①降解黄曲霉毒素总量的最优组合为A1B3C1D3E1，即硫酸铵0%，水14mL，硫酸镁0%，磷酸二氢钾0.1%，葡萄糖0%，可降解61%的黄曲霉毒素。

②降解伏马毒素的最优组合为 A1B2C4D2E1，即硫酸铵 0%，水 12mL，硫酸镁 0.015%，磷酸二氢钾0.05%，葡萄糖0%，可降解77.8%的伏马毒素。

③降解呕吐毒素的最优组合为 A1B4C2D1E3，即硫酸铵 0%，水 16mL，硫酸镁 0.05%，磷酸二氢钾0%，葡萄糖2%，可降解88%的呕吐毒素。

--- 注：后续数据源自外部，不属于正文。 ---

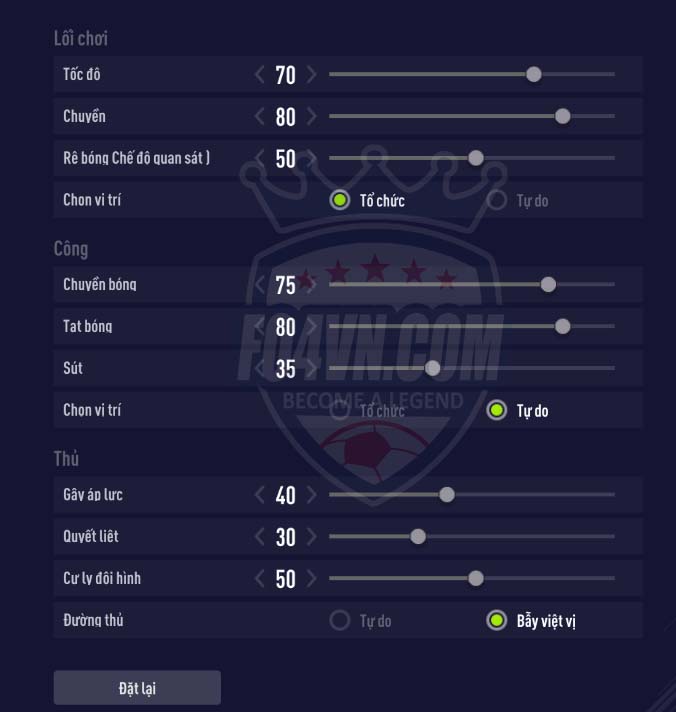This screenshot has height=712, width=676.
Task: Choose Bẫy việt vị defensive line option
Action: coord(497,621)
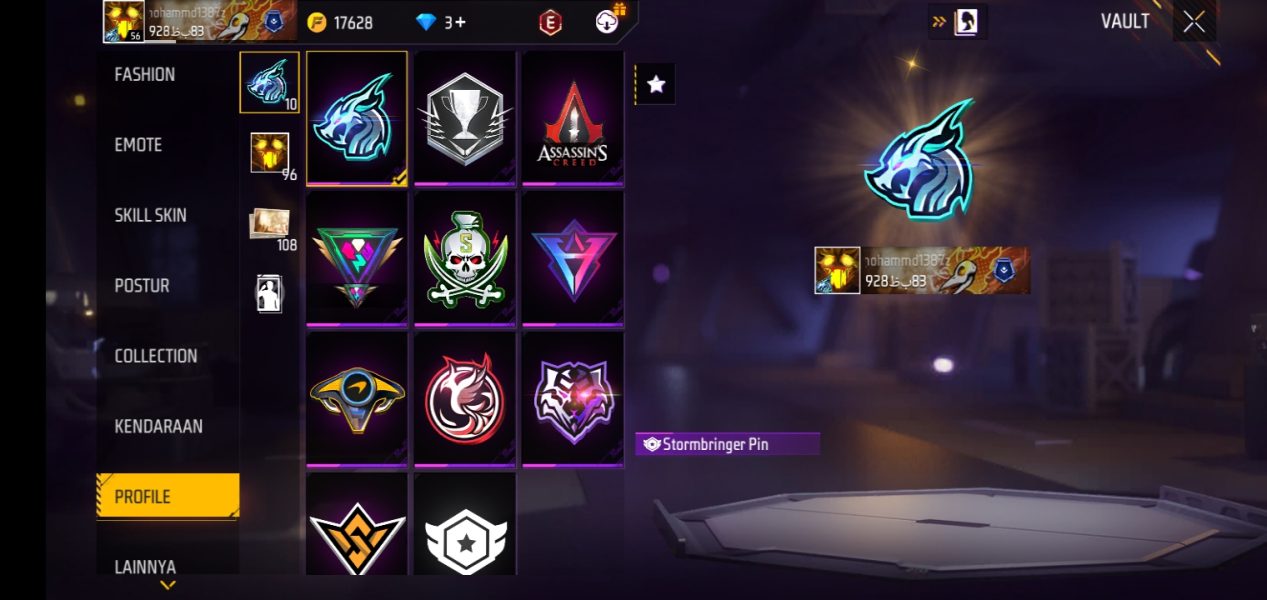This screenshot has height=600, width=1267.
Task: Open the KENDARAAN category
Action: pos(158,426)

④由于黄曲霉毒素总量在原酒糟中就没有超标，因此在寻找最优搭配时可忽略此毒素。

⑤为从呕吐毒素和伏马菌素中选出一个最优组合，将DON的组合带入FM中去，发现效果不好，而将FM的组合带入DON中去，发现效果较好。

2.2 最佳配方重复试验结果验证

最佳配方重复实验做2组：依照上述的固体培养基制备方法，称取 9g酒精糟和 1g麸皮，以此为底物，加入硫酸铵0%，水 12mL，硫酸镁0.015%，磷酸二氢钾 0.05%，葡萄糖 0%，灭菌后接入 5%酵母菌液，30℃培养72h。

按照上述测定方法，对 3种毒素进行测定，发现测定结果高于正交试验降解率，因此，此配方为最佳配方。

表3 正交试验结果分析Tab.3 Analysis results of orthogonal test

3 讨论与结论

3.1 避免操作不当产生误差

操作时室温严格控制在规定范围内，温度和时间应按说明书规定力求准确，因此每人操作时一次不宜多于两块板；每一种液体试剂使用前必须摇匀，加样时应将所加物加在板孔底部，避免加在孔壁上部，不可溅出，不可产生气泡。

3.2 试验因素的选择

硫酸铵在培养中，能为酵母菌提供适量氮源；磷酸二氢钾主要起的是缓冲 pH值的作用，同时在培养基中增加磷和钾的成分；硫酸镁中镁元素是许多酶的活化剂，能促进碳水化合物的新陈代谢、核酸的合成、磷酸盐的转化等；葡萄糖是自然界分布最广且最为重要的一种单糖，是一种多羟基醛，在生物学领域具有重要地位，是活细胞的能量来源和新陈代谢中间产物，即生物的主要供能物质。

4 结 论

本实验以酒糟和麸皮为发酵底物，测试酵母19-1对呕吐毒素、伏马菌素、黄曲霉毒素的降解效果，进行正交试验结果确定最佳实验结果，酵母 19-1降解玉米酒糟毒素的最优搭配组合为 A1B2C4D2E1即：硫酸铵 0%，水 12mL，硫酸镁 0.015%，磷酸二氢钾0.05%，葡萄糖0%。